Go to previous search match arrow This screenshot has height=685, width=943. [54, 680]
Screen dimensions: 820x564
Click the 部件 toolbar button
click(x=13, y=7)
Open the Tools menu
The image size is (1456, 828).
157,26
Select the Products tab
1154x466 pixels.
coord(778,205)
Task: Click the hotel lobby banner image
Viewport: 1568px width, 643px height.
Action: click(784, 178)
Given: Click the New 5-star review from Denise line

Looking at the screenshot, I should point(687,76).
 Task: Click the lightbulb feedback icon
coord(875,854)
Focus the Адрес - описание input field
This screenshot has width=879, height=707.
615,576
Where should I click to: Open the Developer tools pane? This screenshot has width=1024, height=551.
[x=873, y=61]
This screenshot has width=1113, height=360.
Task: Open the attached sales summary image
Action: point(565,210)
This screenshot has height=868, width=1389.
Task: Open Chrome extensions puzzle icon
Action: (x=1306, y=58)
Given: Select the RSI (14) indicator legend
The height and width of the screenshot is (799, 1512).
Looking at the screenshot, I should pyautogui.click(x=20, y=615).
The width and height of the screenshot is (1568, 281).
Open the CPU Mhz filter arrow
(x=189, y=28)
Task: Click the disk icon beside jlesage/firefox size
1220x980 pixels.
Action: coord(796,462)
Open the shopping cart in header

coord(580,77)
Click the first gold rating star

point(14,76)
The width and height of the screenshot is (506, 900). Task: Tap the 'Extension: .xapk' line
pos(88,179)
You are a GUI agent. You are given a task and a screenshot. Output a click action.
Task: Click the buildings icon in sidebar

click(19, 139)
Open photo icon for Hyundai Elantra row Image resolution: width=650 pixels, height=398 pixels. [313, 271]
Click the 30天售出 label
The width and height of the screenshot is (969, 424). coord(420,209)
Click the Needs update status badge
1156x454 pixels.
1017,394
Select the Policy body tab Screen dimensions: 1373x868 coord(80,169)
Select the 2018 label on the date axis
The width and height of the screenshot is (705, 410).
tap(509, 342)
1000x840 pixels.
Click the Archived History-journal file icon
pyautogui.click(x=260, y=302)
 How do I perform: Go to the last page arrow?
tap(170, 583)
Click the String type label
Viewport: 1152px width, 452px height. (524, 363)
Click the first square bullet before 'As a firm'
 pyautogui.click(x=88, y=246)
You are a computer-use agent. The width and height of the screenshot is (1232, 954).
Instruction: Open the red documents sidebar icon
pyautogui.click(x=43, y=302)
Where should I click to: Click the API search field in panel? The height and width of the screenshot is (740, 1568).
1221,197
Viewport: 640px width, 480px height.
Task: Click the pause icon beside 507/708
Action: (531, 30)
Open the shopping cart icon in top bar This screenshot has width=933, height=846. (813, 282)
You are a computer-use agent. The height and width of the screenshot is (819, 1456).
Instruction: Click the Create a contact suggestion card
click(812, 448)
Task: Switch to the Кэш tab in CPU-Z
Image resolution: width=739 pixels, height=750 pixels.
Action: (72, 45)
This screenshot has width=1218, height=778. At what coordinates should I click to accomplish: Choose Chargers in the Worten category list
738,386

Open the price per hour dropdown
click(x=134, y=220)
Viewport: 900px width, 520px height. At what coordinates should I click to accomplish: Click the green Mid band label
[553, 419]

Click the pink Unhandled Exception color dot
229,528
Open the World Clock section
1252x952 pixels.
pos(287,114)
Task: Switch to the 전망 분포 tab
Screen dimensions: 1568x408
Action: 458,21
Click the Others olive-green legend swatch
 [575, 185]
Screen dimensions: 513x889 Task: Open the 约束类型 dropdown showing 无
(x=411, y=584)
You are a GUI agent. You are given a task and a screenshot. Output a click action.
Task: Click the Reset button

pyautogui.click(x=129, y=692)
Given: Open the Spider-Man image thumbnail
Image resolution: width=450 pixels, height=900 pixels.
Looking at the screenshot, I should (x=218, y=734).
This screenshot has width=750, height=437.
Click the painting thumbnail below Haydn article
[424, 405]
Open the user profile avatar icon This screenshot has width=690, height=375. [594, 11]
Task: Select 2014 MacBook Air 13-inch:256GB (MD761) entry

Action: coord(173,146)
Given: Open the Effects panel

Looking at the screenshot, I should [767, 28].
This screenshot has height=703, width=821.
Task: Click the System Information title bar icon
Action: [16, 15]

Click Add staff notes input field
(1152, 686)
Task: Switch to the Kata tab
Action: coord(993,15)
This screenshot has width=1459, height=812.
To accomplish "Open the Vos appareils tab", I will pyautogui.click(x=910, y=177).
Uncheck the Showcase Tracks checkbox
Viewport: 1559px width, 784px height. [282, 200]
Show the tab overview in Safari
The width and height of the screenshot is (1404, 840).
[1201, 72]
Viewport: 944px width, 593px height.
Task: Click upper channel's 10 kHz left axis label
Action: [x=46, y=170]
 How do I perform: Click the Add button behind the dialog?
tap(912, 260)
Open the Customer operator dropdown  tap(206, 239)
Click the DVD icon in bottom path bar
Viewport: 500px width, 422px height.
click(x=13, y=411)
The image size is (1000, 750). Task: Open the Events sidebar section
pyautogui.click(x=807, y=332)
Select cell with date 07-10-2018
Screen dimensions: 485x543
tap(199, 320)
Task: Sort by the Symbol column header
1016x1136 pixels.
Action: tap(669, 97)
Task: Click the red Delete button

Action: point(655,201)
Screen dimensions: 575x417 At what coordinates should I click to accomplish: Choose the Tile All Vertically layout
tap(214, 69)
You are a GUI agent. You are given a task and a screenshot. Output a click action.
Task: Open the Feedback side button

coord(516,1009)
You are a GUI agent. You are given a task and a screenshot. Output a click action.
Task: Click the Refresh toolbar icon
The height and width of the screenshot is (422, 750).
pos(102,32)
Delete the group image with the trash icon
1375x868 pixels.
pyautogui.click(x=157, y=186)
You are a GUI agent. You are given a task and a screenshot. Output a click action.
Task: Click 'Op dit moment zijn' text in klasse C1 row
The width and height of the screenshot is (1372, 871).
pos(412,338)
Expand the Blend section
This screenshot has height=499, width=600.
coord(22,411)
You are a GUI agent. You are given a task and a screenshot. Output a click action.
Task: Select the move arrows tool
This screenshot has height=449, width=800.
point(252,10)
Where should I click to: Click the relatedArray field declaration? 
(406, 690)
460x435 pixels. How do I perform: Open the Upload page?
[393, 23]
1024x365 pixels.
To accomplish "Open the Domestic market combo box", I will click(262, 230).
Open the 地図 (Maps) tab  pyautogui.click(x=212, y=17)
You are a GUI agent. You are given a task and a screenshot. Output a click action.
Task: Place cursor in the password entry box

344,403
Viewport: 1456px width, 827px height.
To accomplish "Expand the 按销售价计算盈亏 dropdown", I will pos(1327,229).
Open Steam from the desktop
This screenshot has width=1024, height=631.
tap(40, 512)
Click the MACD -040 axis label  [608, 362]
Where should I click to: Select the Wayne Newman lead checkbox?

• _EXERCISE REQUIREMENTS_: Reproduce the lines between the one holding "Uncheck the Showcase Tracks checkbox" and the one holding "tap(912, 260)", inclusive, substituting "Firefox" for "Safari" and leaving everything else unchanged.

• _ANSWER TO THE TASK_:
Uncheck the Showcase Tracks checkbox
Viewport: 1559px width, 784px height. [282, 200]
Show the tab overview in Firefox
The width and height of the screenshot is (1404, 840).
[1201, 72]
Viewport: 944px width, 593px height.
Task: Click upper channel's 10 kHz left axis label
Action: [x=46, y=170]
 How do I perform: Click the Add button behind the dialog?
tap(912, 260)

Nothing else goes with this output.